▶ **Istruzioni del compito**:
Restituisci tutte queste righe senza cambiare nulla.

Voci sulla posizione degli elementi:
:::::
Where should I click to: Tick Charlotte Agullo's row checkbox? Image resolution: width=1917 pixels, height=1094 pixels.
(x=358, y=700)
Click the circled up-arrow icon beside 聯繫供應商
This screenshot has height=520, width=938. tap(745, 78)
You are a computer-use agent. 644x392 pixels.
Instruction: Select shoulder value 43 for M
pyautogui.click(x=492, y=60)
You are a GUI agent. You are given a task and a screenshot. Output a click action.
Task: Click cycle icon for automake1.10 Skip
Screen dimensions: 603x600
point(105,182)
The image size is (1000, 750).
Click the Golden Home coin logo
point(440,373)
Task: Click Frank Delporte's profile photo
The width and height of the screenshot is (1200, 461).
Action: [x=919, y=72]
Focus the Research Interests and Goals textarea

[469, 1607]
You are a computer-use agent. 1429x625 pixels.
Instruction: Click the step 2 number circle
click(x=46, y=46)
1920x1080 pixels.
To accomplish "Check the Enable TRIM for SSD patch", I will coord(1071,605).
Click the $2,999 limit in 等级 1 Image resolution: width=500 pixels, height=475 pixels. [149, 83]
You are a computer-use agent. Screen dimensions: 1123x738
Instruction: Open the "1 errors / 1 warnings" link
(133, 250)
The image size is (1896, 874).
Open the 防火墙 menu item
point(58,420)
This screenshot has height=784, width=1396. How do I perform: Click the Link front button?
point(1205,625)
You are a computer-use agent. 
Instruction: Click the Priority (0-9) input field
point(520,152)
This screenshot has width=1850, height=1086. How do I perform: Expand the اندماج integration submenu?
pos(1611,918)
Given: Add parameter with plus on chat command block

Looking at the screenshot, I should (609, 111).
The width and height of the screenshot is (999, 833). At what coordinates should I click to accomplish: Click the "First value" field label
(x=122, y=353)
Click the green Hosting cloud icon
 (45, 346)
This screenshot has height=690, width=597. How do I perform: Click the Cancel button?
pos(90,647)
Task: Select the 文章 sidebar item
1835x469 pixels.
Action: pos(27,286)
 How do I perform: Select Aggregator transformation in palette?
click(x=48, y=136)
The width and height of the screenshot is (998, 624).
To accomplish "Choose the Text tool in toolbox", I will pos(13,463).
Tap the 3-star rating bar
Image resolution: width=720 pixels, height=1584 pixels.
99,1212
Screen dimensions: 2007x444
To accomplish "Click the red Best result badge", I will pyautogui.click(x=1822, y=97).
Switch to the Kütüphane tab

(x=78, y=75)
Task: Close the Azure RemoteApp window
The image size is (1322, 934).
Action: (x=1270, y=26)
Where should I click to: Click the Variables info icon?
:::::
▶ **Risposta al compito**:
Where should I click to: Tick Charlotte Agullo's row checkbox? Image resolution: width=1917 pixels, height=1094 pixels.
(x=358, y=700)
Click the circled up-arrow icon beside 聯繫供應商
This screenshot has height=520, width=938. tap(745, 78)
You are a computer-use agent. 644x392 pixels.
Instruction: Select shoulder value 43 for M
pyautogui.click(x=492, y=60)
You are a GUI agent. You are given a task and a screenshot. Output a click action.
Task: Click cycle icon for automake1.10 Skip
Screen dimensions: 603x600
point(105,182)
The image size is (1000, 750).
Click the Golden Home coin logo
point(440,373)
Task: Click Frank Delporte's profile photo
The width and height of the screenshot is (1200, 461).
Action: [x=919, y=72]
Focus the Research Interests and Goals textarea

[469, 1607]
You are a computer-use agent. 1429x625 pixels.
Instruction: Click the step 2 number circle
click(x=46, y=46)
1920x1080 pixels.
To accomplish "Check the Enable TRIM for SSD patch", I will coord(1071,605).
Click the $2,999 limit in 等级 1 Image resolution: width=500 pixels, height=475 pixels. [149, 83]
You are a computer-use agent. Screen dimensions: 1123x738
Instruction: Open the "1 errors / 1 warnings" link
(133, 250)
The image size is (1896, 874).
Open the 防火墙 menu item
point(58,420)
This screenshot has height=784, width=1396. How do I perform: Click the Link front button?
point(1205,625)
You are a computer-use agent. 
Instruction: Click the Priority (0-9) input field
point(520,152)
This screenshot has width=1850, height=1086. How do I perform: Expand the اندماج integration submenu?
pos(1611,918)
Given: Add parameter with plus on chat command block

Looking at the screenshot, I should (609, 111).
The width and height of the screenshot is (999, 833). At what coordinates should I click to accomplish: Click the "First value" field label
(x=122, y=353)
Click the green Hosting cloud icon
 (45, 346)
This screenshot has height=690, width=597. How do I perform: Click the Cancel button?
pos(90,647)
Task: Select the 文章 sidebar item
1835x469 pixels.
Action: pos(27,286)
 How do I perform: Select Aggregator transformation in palette?
click(x=48, y=136)
The width and height of the screenshot is (998, 624).
To accomplish "Choose the Text tool in toolbox", I will pos(13,463).
Tap the 3-star rating bar
Image resolution: width=720 pixels, height=1584 pixels.
99,1212
Screen dimensions: 2007x444
To accomplish "Click the red Best result badge", I will pyautogui.click(x=1822, y=97).
Switch to the Kütüphane tab

(x=78, y=75)
Task: Close the Azure RemoteApp window
The image size is (1322, 934).
Action: (x=1270, y=26)
Where should I click to: Click the Variables info icon?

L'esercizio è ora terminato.